• [TEXT SECTION]:
<<<<

RDSO provides twice the thrills

Two pianos provided twice the thrills at the Red Deer Symphony Orchestra’s Something Old and Something New concert — especially since Marcel and Elizabeth Bergmann were the gifted soloists. The husband and wife pianists from White Rock, B.C. demonstrated an extraordinary ability to seamlessly blend their playing, much like the Everly Brothers could harmonize two voices, to sound like one rich instrument.

Two pianos provided twice the thrills at the Red Deer Symphony Orchestra’s Something Old and Something New concert — especially since Marcel and Elizabeth Bergmann were the gifted soloists.

The husband and wife pianists from White Rock, B.C. demonstrated an extraordinary ability to seamlessly blend their playing, much like the Everly Brothers could harmonize two voices, to sound like one rich instrument.

Seated at opposite ends of two grand pianos at the Red Deer College Arts Centre on Saturday night, the Bergmanns started out with Francis Poulenc’s Concerto for Two Pianos and Orchestra in D Minor. The work borrows from French cafe tunes as well as Balinese percussive music, but ends up transcending both genres to become something else — an inventive piece that steers from meditative to playful.

This was demonstrated in an intro segment when RDSO music director Claude Lapalme asked the pianists to compare the Balinese original music to Poulenc’s rendering of it, which turned out to be very impressionistic, indeed.

Poulenc’s talent for writing engaging melodies and the Bergmanns’ ability to create multi-layered harmonies led to moments of staggering beauty, where the undulating notes flowed like a rippling stream.

The Concerto later moved into more Stravinsky-like territory. When handled by the intuitive Bergmanns, these discordant sections sounded expressive and as bold as an exclamation mark.

The former Calgarians, both international prize winners, also played off each other and the orchestra to exciting effect on their second piece — the world premiere of Urban Pulse. An orchestral version was created by Marcel Bergmann from one of his original piano compositions from 2005.

It was a crowd pleaser, with hints of Gershwin works such as Rhapsody in Blue and An American in Paris.

>>>>

• [GIVEN DATA]:
<<<<

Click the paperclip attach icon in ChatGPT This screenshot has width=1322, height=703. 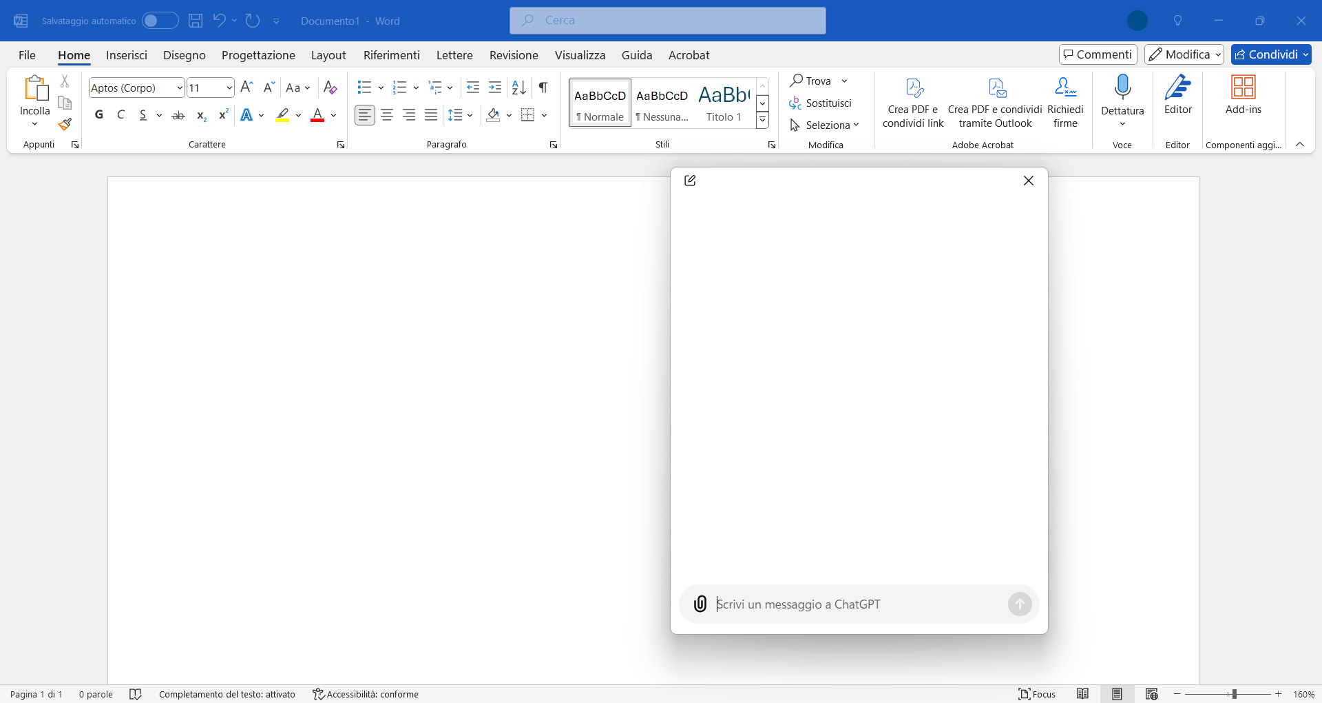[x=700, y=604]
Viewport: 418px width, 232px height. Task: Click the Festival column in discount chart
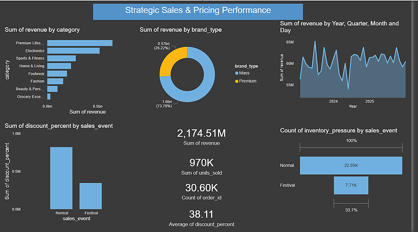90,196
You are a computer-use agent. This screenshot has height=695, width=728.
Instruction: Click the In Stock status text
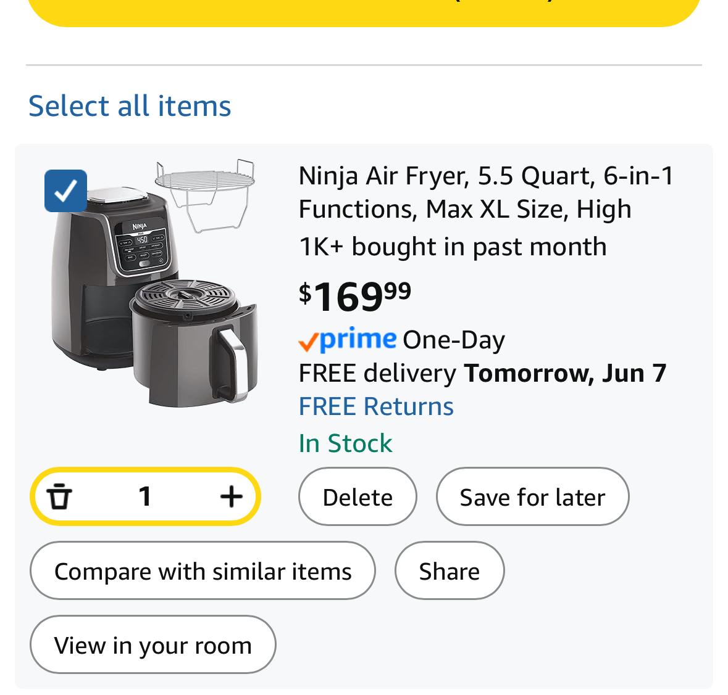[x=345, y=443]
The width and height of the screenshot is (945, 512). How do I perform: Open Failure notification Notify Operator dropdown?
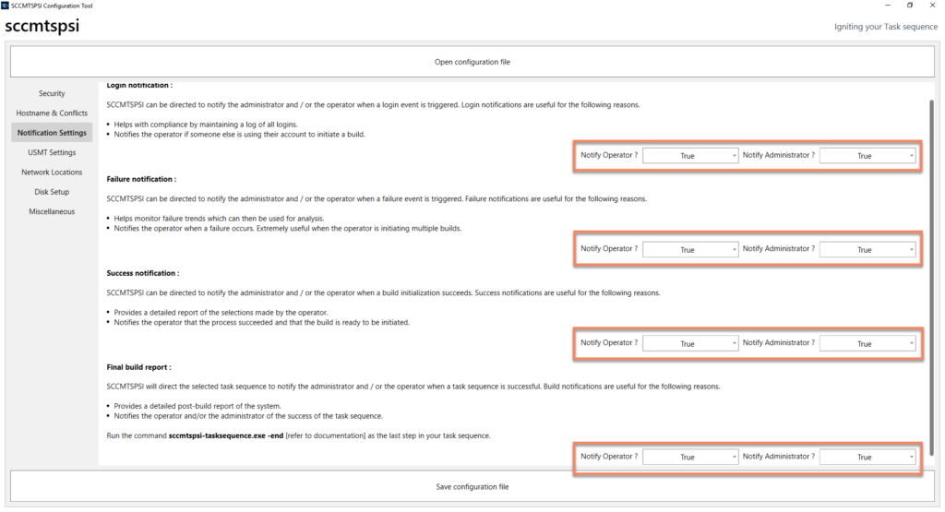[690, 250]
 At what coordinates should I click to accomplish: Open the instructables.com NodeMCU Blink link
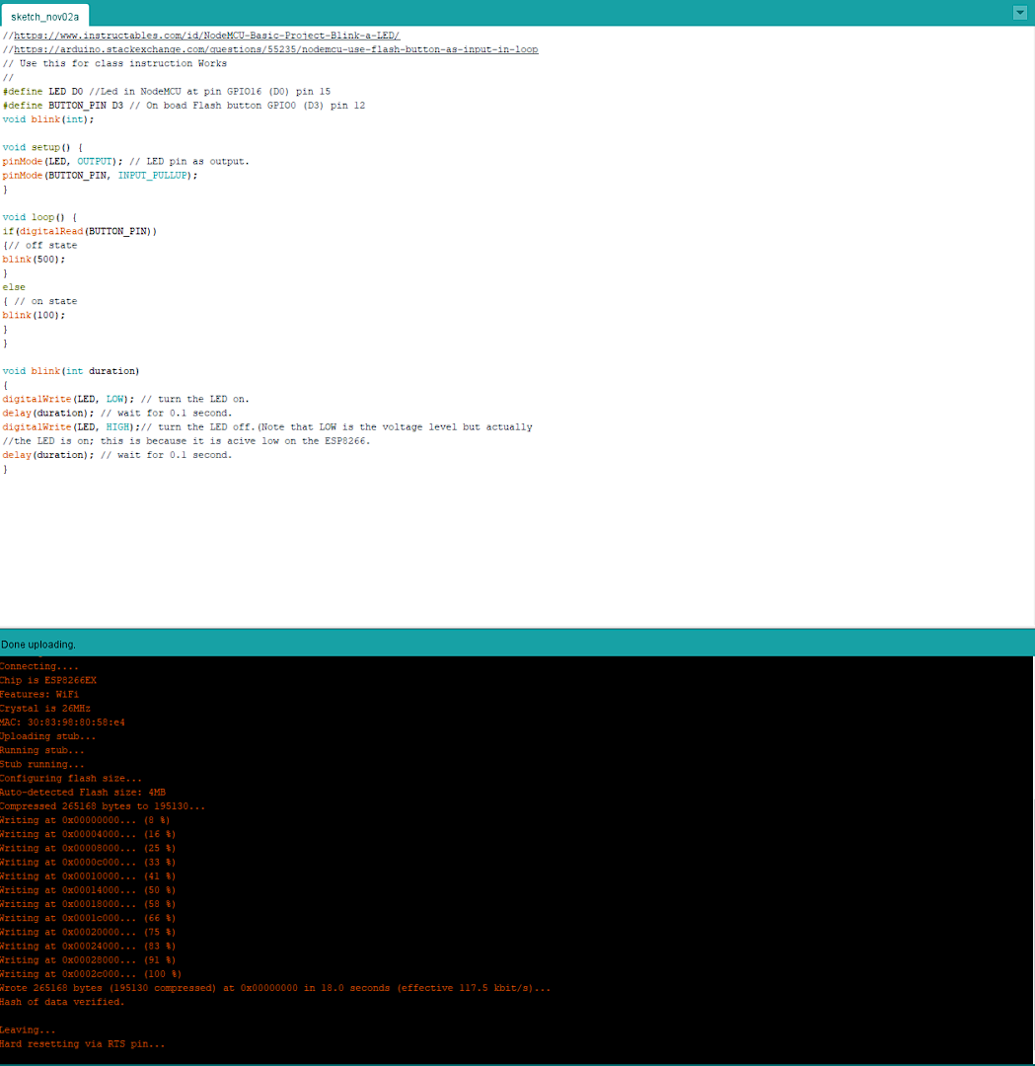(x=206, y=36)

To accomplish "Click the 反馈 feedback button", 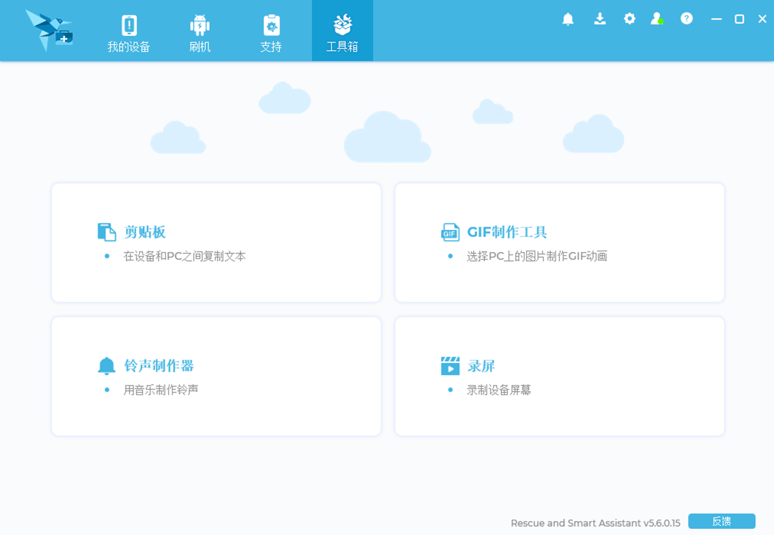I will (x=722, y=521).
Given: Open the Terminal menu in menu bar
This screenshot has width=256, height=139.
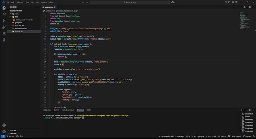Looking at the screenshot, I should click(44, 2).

>>>>

• [EXERCISE DIRECTIONS]:
Reproduce the entire concert review from above word for word.

• [ANSWER TO THIS PROBLEM]:
RDSO provides twice the thrills

Two pianos provided twice the thrills at the Red Deer Symphony Orchestra’s Something Old and Something New concert — especially since Marcel and Elizabeth Bergmann were the gifted soloists. The husband and wife pianists from White Rock, B.C. demonstrated an extraordinary ability to seamlessly blend their playing, much like the Everly Brothers could harmonize two voices, to sound like one rich instrument.

Two pianos provided twice the thrills at the Red Deer Symphony Orchestra’s Something Old and Something New concert — especially since Marcel and Elizabeth Bergmann were the gifted soloists.

The husband and wife pianists from White Rock, B.C. demonstrated an extraordinary ability to seamlessly blend their playing, much like the Everly Brothers could harmonize two voices, to sound like one rich instrument.

Seated at opposite ends of two grand pianos at the Red Deer College Arts Centre on Saturday night, the Bergmanns started out with Francis Poulenc’s Concerto for Two Pianos and Orchestra in D Minor. The work borrows from French cafe tunes as well as Balinese percussive music, but ends up transcending both genres to become something else — an inventive piece that steers from meditative to playful.

This was demonstrated in an intro segment when RDSO music director Claude Lapalme asked the pianists to compare the Balinese original music to Poulenc’s rendering of it, which turned out to be very impressionistic, indeed.

Poulenc’s talent for writing engaging melodies and the Bergmanns’ ability to create multi-layered harmonies led to moments of staggering beauty, where the undulating notes flowed like a rippling stream.

The Concerto later moved into more Stravinsky-like territory. When handled by the intuitive Bergmanns, these discordant sections sounded expressive and as bold as an exclamation mark.

The former Calgarians, both international prize winners, also played off each other and the orchestra to exciting effect on their second piece — the world premiere of Urban Pulse. An orchestral version was created by Marcel Bergmann from one of his original piano compositions from 2005.

It was a crowd pleaser, with hints of Gershwin works such as Rhapsody in Blue and An American in Paris.